EXERCISE PROMPT.
Quote, exactly, the line holding "Open Launchpad from the Dock" and all lines after it to the end of the records below. Exclude pictures.

*** WORKING DATA ***

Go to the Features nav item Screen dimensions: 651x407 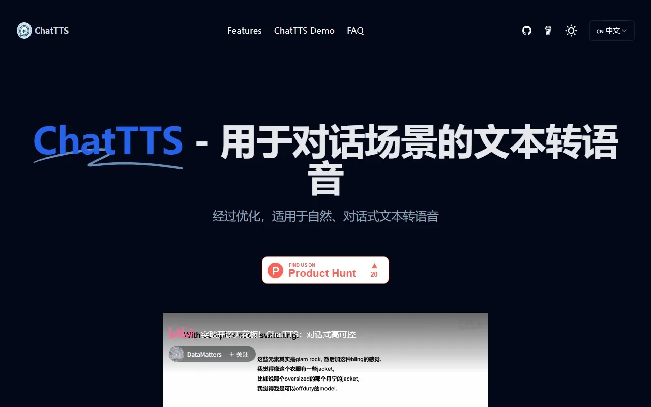pyautogui.click(x=244, y=31)
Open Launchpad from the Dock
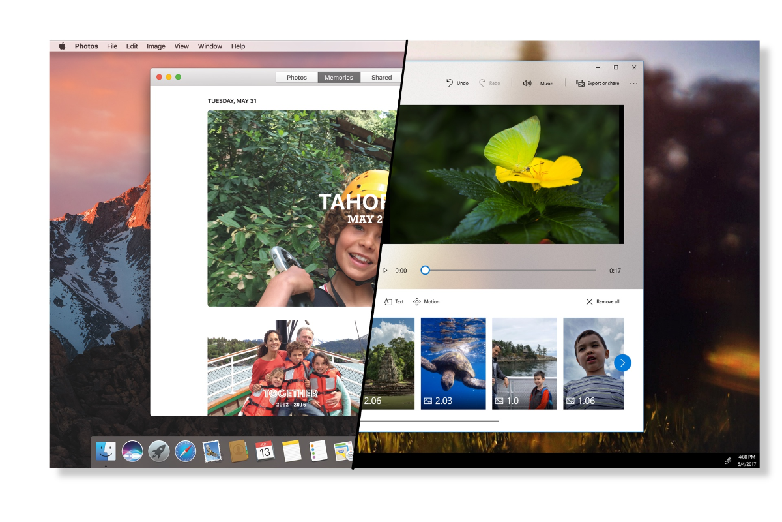This screenshot has height=522, width=782. (x=159, y=450)
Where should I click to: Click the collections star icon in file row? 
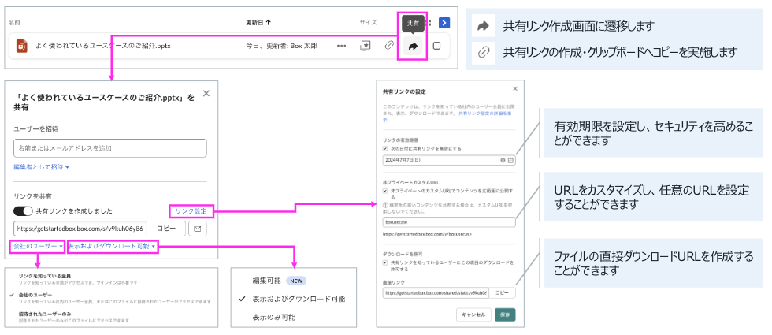coord(366,46)
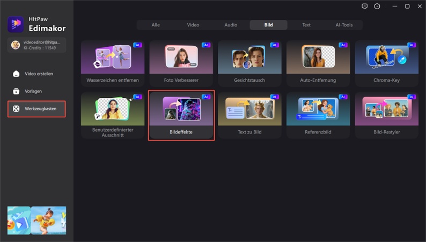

*** End of WORKING DATA ***

SOLUTION.
Open Launchpad from the Dock
This screenshot has height=522, width=782. (x=159, y=450)
Where should I click to: Click the collections star icon in file row? 
coord(366,46)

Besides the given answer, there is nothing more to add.